Sunday, August 17, 2008

Mr. Phelps Completes Mission: Impossible

What a week for Michael Phelps! Like the rest of the nation, I became caught up in his quest to surpass Mark Spitz and Carl Lewis as the all-time Olympics Gold Medal champion and to pass Spitz for the single-games gold medal mark... and I was fortunate enough to do it while working as a freelance anchor at WBAL in Baltimore - Phelps' hometown. Baltimore loves its sports heroes - especially the ones who are homegrown!


For some reason, the sporting Gods decided to plant two of the all-time greatest athletes in their respective sports right in Charm City... Cal Ripken grew up just north of Baltimore, in Harford County, and spent his entire career with the Orioles. And now, Towson's own Michael Phelps, who spent the past four years away at school in Michigan, is coming back home to live and train!

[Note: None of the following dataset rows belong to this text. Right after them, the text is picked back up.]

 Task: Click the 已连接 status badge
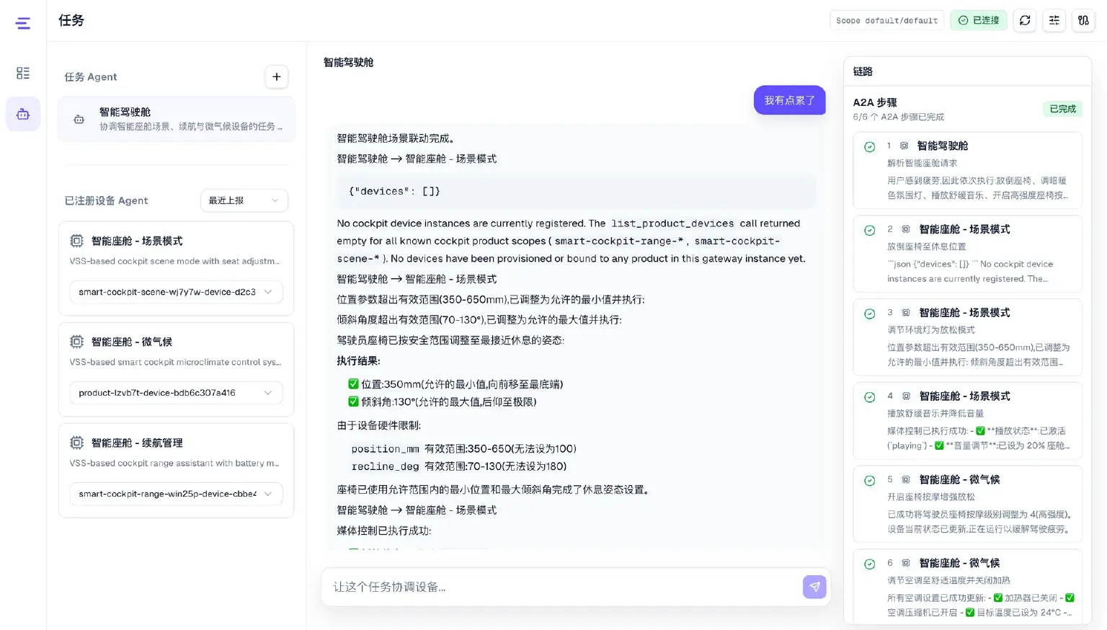[979, 20]
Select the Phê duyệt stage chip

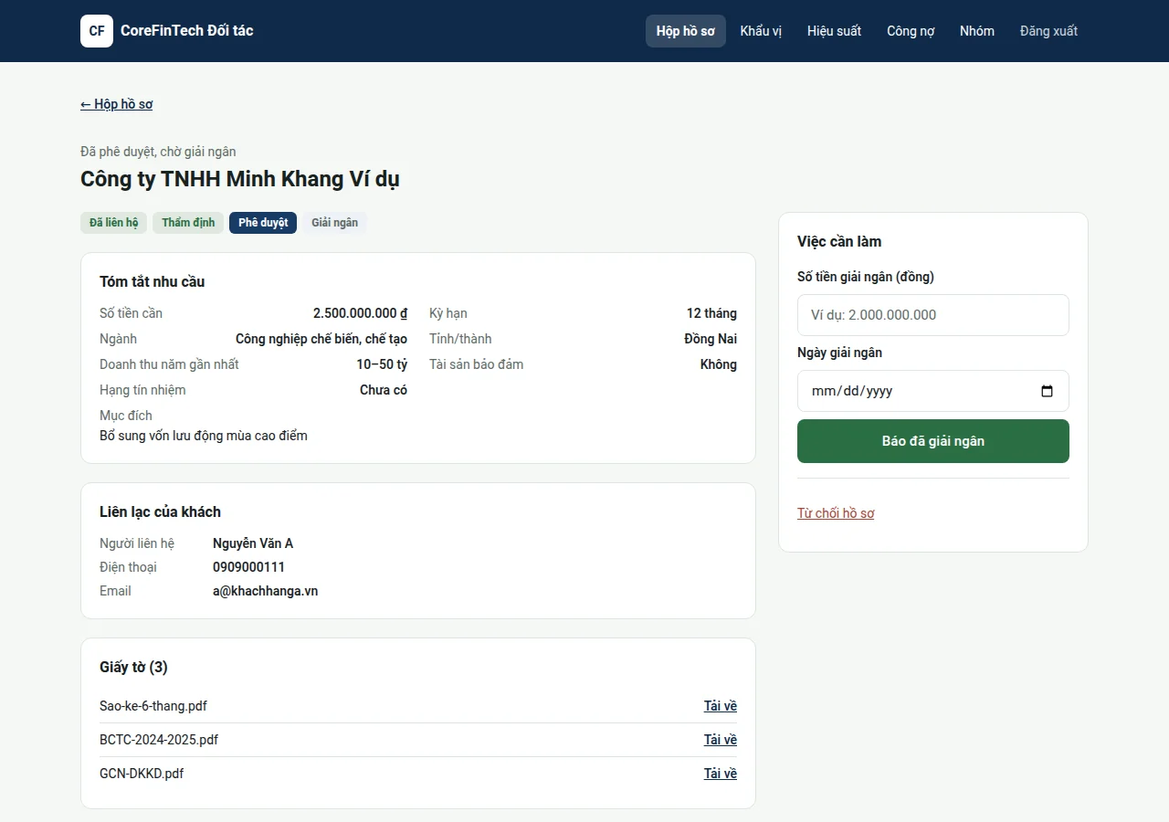pos(263,223)
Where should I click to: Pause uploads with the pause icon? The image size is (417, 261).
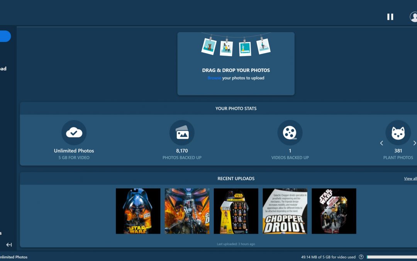coord(390,17)
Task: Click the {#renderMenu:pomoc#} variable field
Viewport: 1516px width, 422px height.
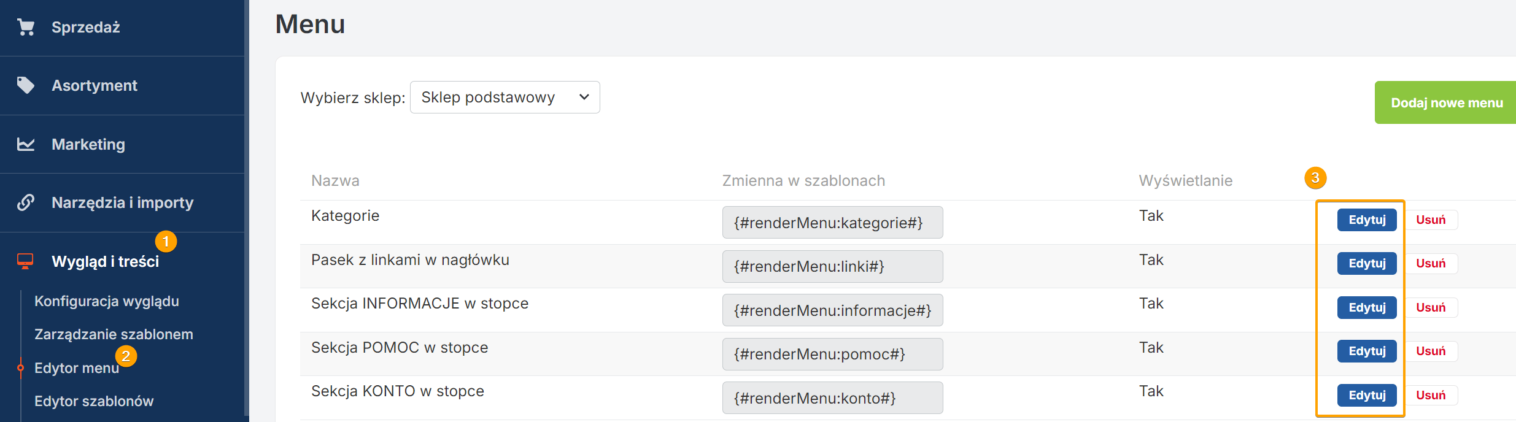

Michael is probably going to get to enjoy his achievements a LOT more in the short term than Mark Spitz did back in 1972. I remember watching his races from our family's rented beach cottage in Ocean City on something called CATV. It was an early generation version of Cable TV... Ocean City was too far away from Salisbury to reliably get reception via rabbit ears, so the whole town was hooked up to cable, which still only got you the three major networks... But anyway, I digress...

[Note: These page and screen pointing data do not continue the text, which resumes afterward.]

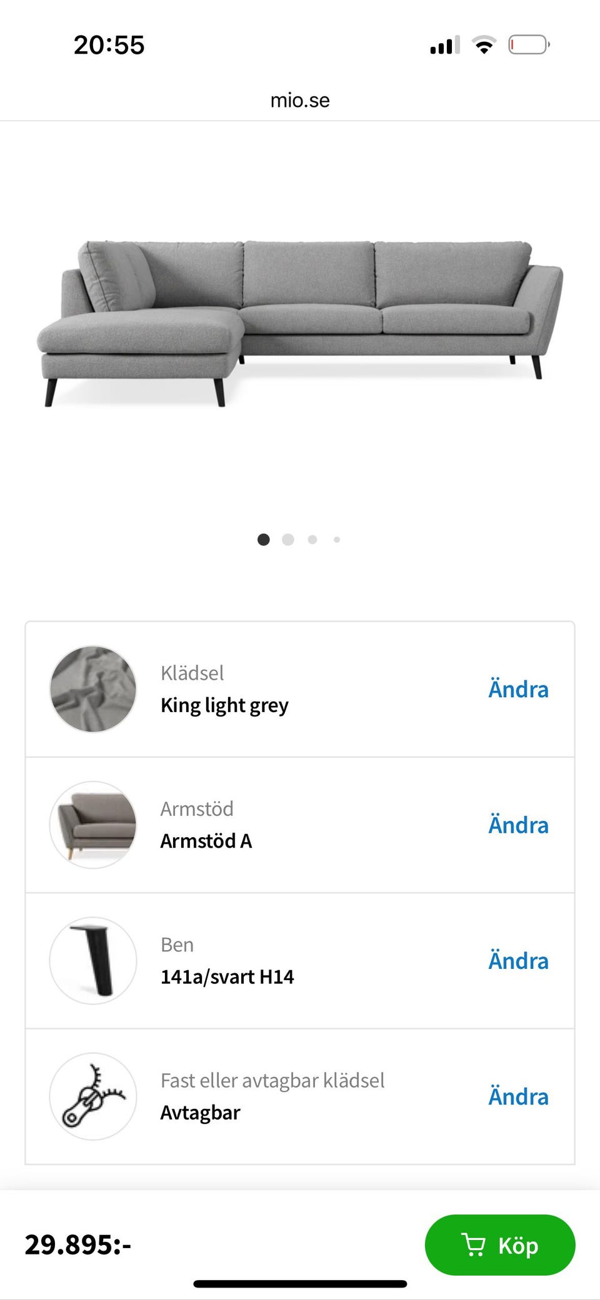This screenshot has width=600, height=1300.
Task: Tap the Armstöd A sofa thumbnail
Action: coord(93,825)
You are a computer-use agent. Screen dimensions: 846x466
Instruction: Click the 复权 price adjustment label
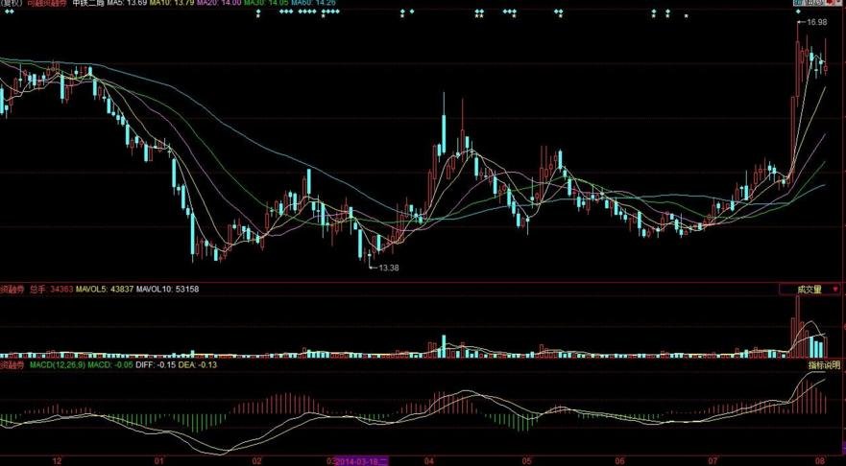[x=12, y=4]

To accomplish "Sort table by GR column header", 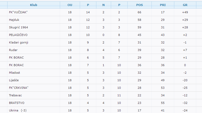I will click(185, 5).
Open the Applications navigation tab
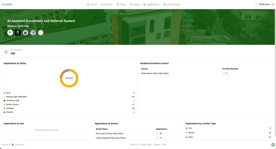Viewport: 276px width, 149px height. (151, 5)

Mark Spitz won his medals in the first week of Olympics competition in Munich, and he became the toast of the sports world. - And then, tragedy struck. A terrorist group called "Black September", stormed a dormitory in the Olympic village, and took several members of the Israeli Olympic team hostage. The two-day ordeal ended with 11 Israelis and five terrorists dead, and Spitz being whisked out of Munich for fear, that he, as a Jewish athlete, would be a major kidnapping target.


Anyway... Michael Phelps will hopefully not have that kind of distraction as the Team Phelps marketing machine kicks into another gear. Michael has been clear in saying his goal in chasing all of that gold is not money, but a desire to raise the profile of swimming to make it more than a once-every-four-years sport in the eyes of the world. He'll be facing mighty long odds to do that. Mark Spitz didn't. Neither did Mary Lou Retton for gymnastics, or Carl Lewis for Track and Field. The closest any classic Olympic sport has come to raising its profile as a continuing sport has probably been figure skating, but even then, pro skating is seen more as theater than as sport.

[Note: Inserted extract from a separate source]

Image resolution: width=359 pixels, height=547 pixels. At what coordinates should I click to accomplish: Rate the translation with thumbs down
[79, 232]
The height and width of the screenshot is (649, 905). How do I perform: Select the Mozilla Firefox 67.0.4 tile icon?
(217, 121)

If Michael is going to raise swimming's profile, there's no better place to do it than in his own hometown. As I mentioned, Baltimore loves its heroes. Tens of thousands of Ravens fans stuck around M&T Bank Stadium after the Ravens lost to the Vikings last night to watch Phelps win his 8th Gold Medal on the big screen... Maybe some of them would join a Michael Phelps swim league and compete in a Michael Phelps-brand aquatic center? Hell, you could even throw in fellow Baltimorean Katie Hoff as a guest instructor!


Don't be surprised if a BUNCH of the US swimmers in London in 2012 are crab-eaters, hon!